Nokia Stock Prediction: An algorithmic Perspective

Nokia Stock Prediction

I Know First supplies financial services, mainly through stock forecasts via their predictive algorithm. The algorithm incorporates a 15-year database, and utilizes it to predict the flow of money across 2000 markets. The self-learning algorithm uses artificial intelligence, predictive models based on artificial neural networks, and genetic algorithms to predict money movements within various markets.

The algorithm produces a forecast with a signal and a predictability indicator. The signal is the number in the middle of the box. The predictability is the number at the bottom of the box. At the top, a specific asset is identified. This format is consistent across all predictions. The middle number is indicative of strength and direction, not a price target. The bottom number, the predictability, signifies a confidence level.

I Know First has had success in predicting the Finnish multinational telecommunications company, Nokia (NOK), stock prices in the past. Back in September 2013, I Know First released a bullish article concerning NOK stock. Since then, Nokia share prices have increased by a staggering 72%.

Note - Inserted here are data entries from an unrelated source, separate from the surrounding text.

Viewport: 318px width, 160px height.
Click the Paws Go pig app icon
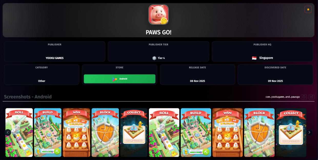(x=158, y=15)
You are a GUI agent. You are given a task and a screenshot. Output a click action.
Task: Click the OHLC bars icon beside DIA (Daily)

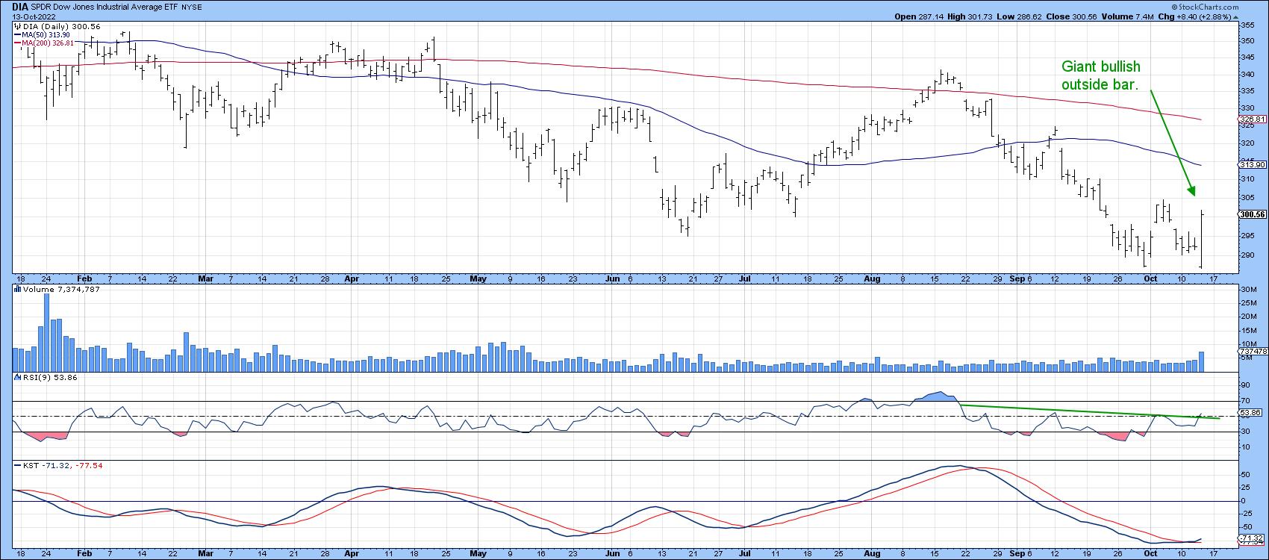(16, 26)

More recently, I Know First published a bullish article on Nokia Corporation, the Finnish multinational telecommunications company, on Seeking Alpha. Having explained how I Know First’s algorithm works, it is worthwhile to see if the algorithm agrees with the bullish fundamental analysis of the company. The three-month and one-year forecasts from July 2nd 2015 for Nokia Corporation are included.

Nokia Stock Predictions


Nokia stock has a strong, bullish signal for both time frames, indicating that the stock is currently undervalued. Most notably in the year-long forecast, a strong signal of 29.72 and a predictability rating of 0.33 indicate that the stock price will rebound and continue climbing in the long-term. The algorithm correlates with the fundamental analysis which argues that, due to greater inroads into the Indian market and Nokia about to re-enter the mobile phone market, the stock price is currently at a level where investors should start buying for long-term investments.

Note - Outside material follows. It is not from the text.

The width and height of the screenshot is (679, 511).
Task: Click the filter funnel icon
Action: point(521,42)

Positive signal strength does not mean investors should automatically buy the stock. Dr. Roitman, who created the algorithm, created rules for entry for a stock such as Nokia Corporation. Using this trading strategy, an investor should buy a stock if the last 5 signal strength’s average is positive and if the last closing price is above the 5-day moving average price. When both of these conditions are met, it is a good time to initiate a position in the stock.